The build agents that handle the Life at Articulate site deployment Jenkins job needed to be attached to an IAM role. That IAM role needed enough permissions for it to delete/upload files to the S3 bucket, and some other permissions that the gulp module required. The minimum S3 Action permissions needed for the gulp publish job were:

"Action": [

"s3:AbortMultipartUpload",

"s3:DeleteObject",

"s3:GetObject",

"s3:GetObjectAcl",

"s3:ListBucket",

"s3:ListMultipartUploadParts",

"s3:PutObject",

"s3:PutObjectAcl"

],

Once that was set, gulp publish was able to do its thing.

Our simple setup had a few gotchas, but in the end it’s turned out to be great. We’ve already decided to use this setup in other small projects.

What We Learned

So, what’d we learn? What can you take away from this blog post and apply to the production of your own static site?

In summary, there were four main issues that we had to overcome to get the Life at Articulate site up and running. Here’s how we fixed them:

Problem	Solution
1. Working with modern tools without a bloated framework	We implemented gulp scripts.
2. Getting the S3 cache to update as soon as we deployed new content	We made sure the headers were forwarded to origin. Doing this allowed for the default behavior that was set in the S3 bucket’s settings to trickle down into the Cloudfront distro.
3. index.html rendering on root and subdirectories	We set a custom origin against the static site’s endpoint (S3 change and Cloudfront change).
4. Making sure we had automated builds	We created a Jenkins script that’s activated by our Slackbot, Botzo.
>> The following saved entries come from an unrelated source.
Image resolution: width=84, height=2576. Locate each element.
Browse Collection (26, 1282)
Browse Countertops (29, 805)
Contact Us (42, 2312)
We hope these insights and lessons learned throughout our process are helpful. We really believe in providing developers with the tools they need to get the job done themselves as much as possible, and this project allowed us to explore and develop some new tools. It’s a great example of how Articulate’s focus on empowerment and autonomy can help developers get work done efficiently.